昼休み。
 部室で待機していたわたしは不思議な光景を見た。
 机に向かって座り、真剣な顔で何かを紙に書き綴っているのは朝比奈みくる。
 彼女が何かを書くことが珍しい訳ではない。
 涼宮ハルヒの依頼による文集作成では、一番努力していたのは彼女だとわたしは思っている。
 では、何が不思議なのか。
 それは――
「あの……」
 すぐ隣までやってきたわたしを、彼女は不思議そうな顔で見上げている。
 彼女の持っているのは普通の鉛筆ではなく赤鉛筆で、手元に置かれた小さな紙の上には赤色
のハートが描かれていた。
「……これが気になるんですか?」
 そう。
 いったい何を書いているのだろう。
「ちょ、ちょっと待ってくださいね!」
 ただわたしが肯いただけで、何故か彼女は自分のやっていた事の解説を始め出した。
 とても嬉しそうに。
「えへへ……実は、これっておまじないなんです」
 おまじない。
 彼女は鞄の中から新しい紙を取り出して、机の上に広げる。
「はい。
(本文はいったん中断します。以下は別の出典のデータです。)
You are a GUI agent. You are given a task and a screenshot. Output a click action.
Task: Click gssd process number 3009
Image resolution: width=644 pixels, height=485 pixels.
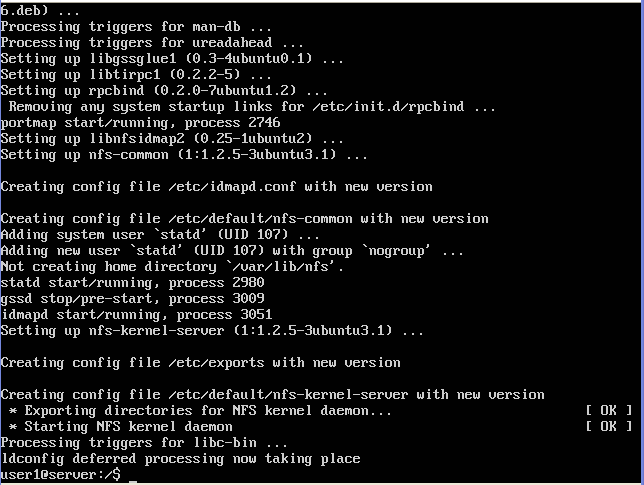[x=248, y=299]
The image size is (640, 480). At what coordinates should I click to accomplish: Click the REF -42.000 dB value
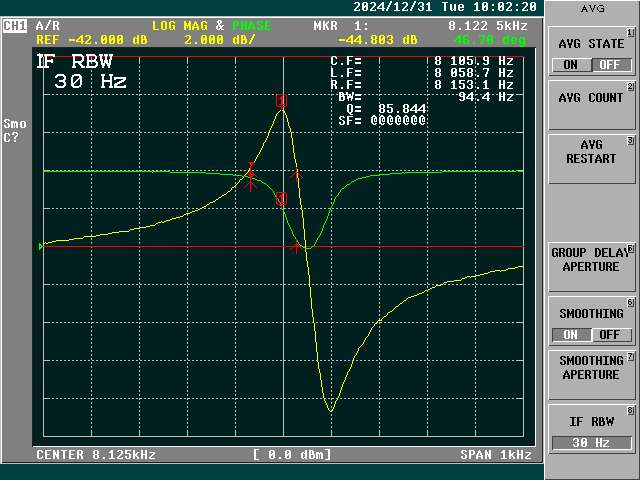pos(86,40)
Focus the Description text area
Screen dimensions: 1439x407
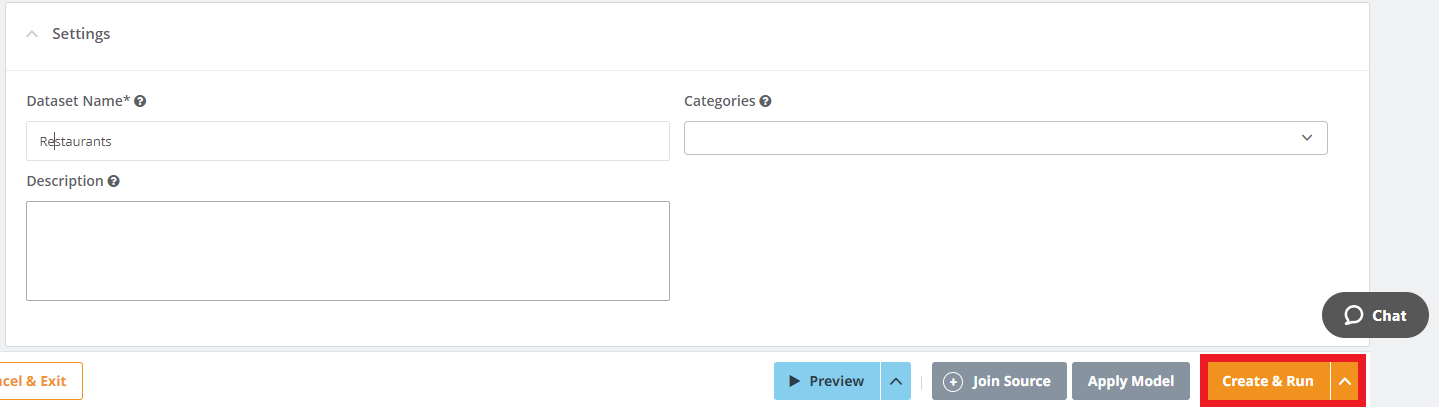(x=347, y=250)
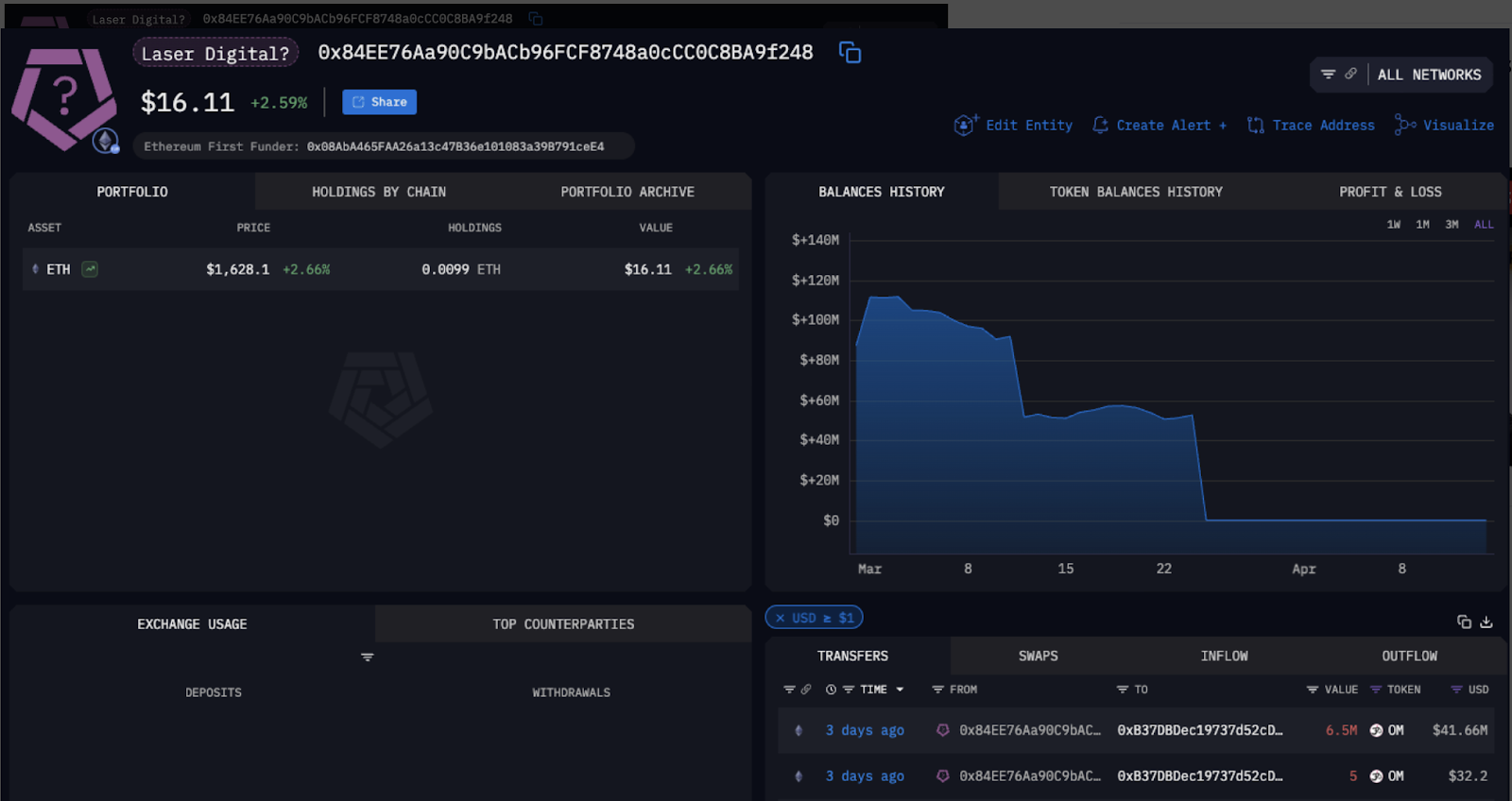Image resolution: width=1512 pixels, height=801 pixels.
Task: Expand the TIME sort dropdown arrow
Action: (x=900, y=690)
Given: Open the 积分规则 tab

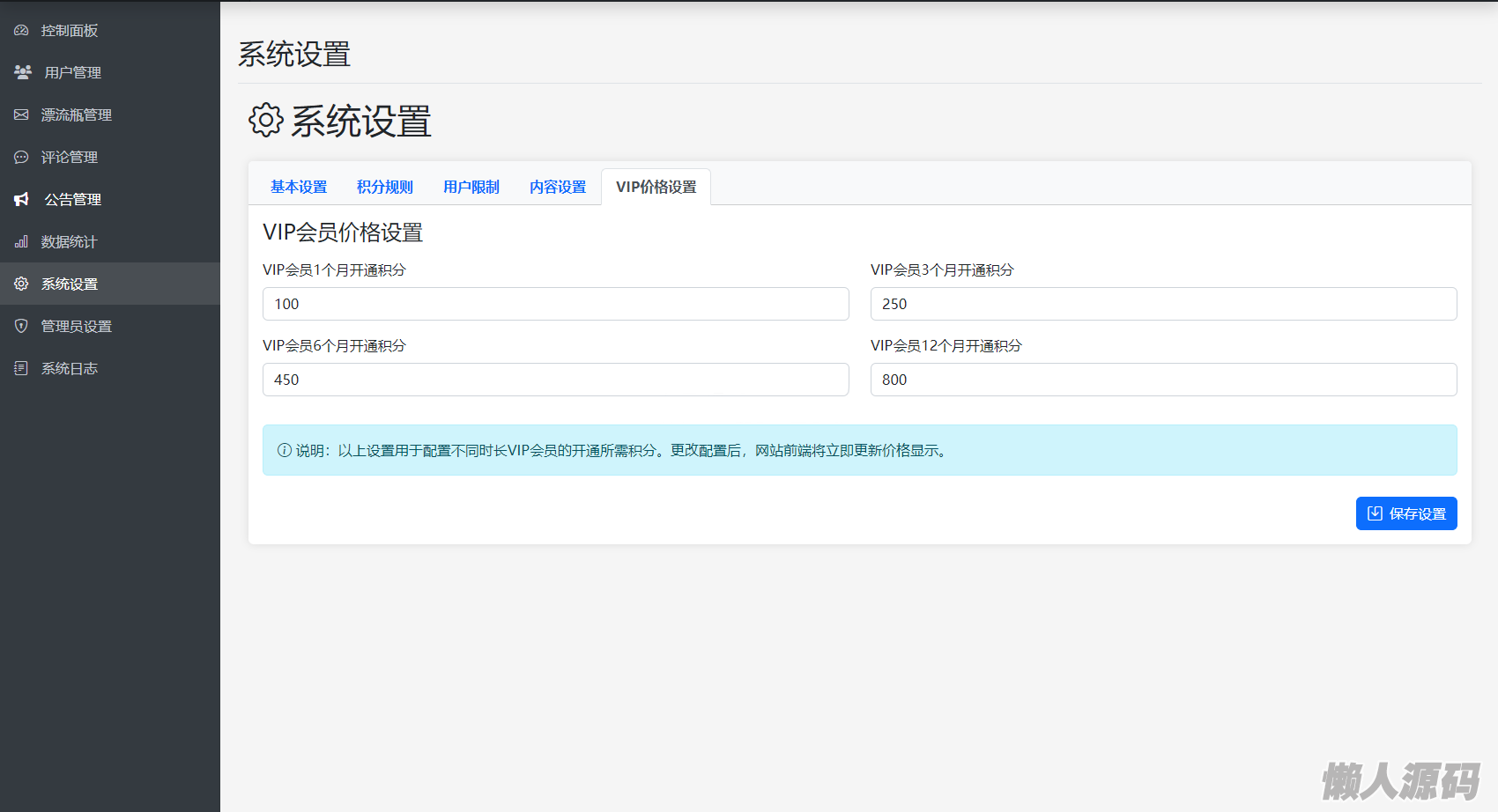Looking at the screenshot, I should 385,187.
一度お見せしますね。こうやって、まずは紙に好きな人の名前を書くんです。今は長
門さんのお名前を書きますね」
 そうわたしに説明しながら、彼女は独特な筆跡でわたしの名前を紙に書きこんでいく。
「長門――有――希っと。そして、その名前を中心にして赤鉛筆でハートを書いていくんです」
 彼女の手がゆるゆると動き、A4サイズの紙の中央にあったわたしの名前は徐々に塗りつぶ
されていった。
「それでですね? 鉛筆を紙から離さないまま、このハートマークを綺麗に大きく描けたら両
思いになれるっておまじないな――あ!」
 パキッ
 彼女の丸っこい筆跡で書かれたわたしの名前が半分程が塗りつぶされた所で、赤鉛筆の先は
折れてしまった。
「この場合は」
「……片思いで終わっちゃう……みたいです」
 そう。
「長門さんもやってみますか?」
 彼女はわたしにそう提案しながら、先の尖った新たな赤鉛筆と真っ白な紙を差し出してくる。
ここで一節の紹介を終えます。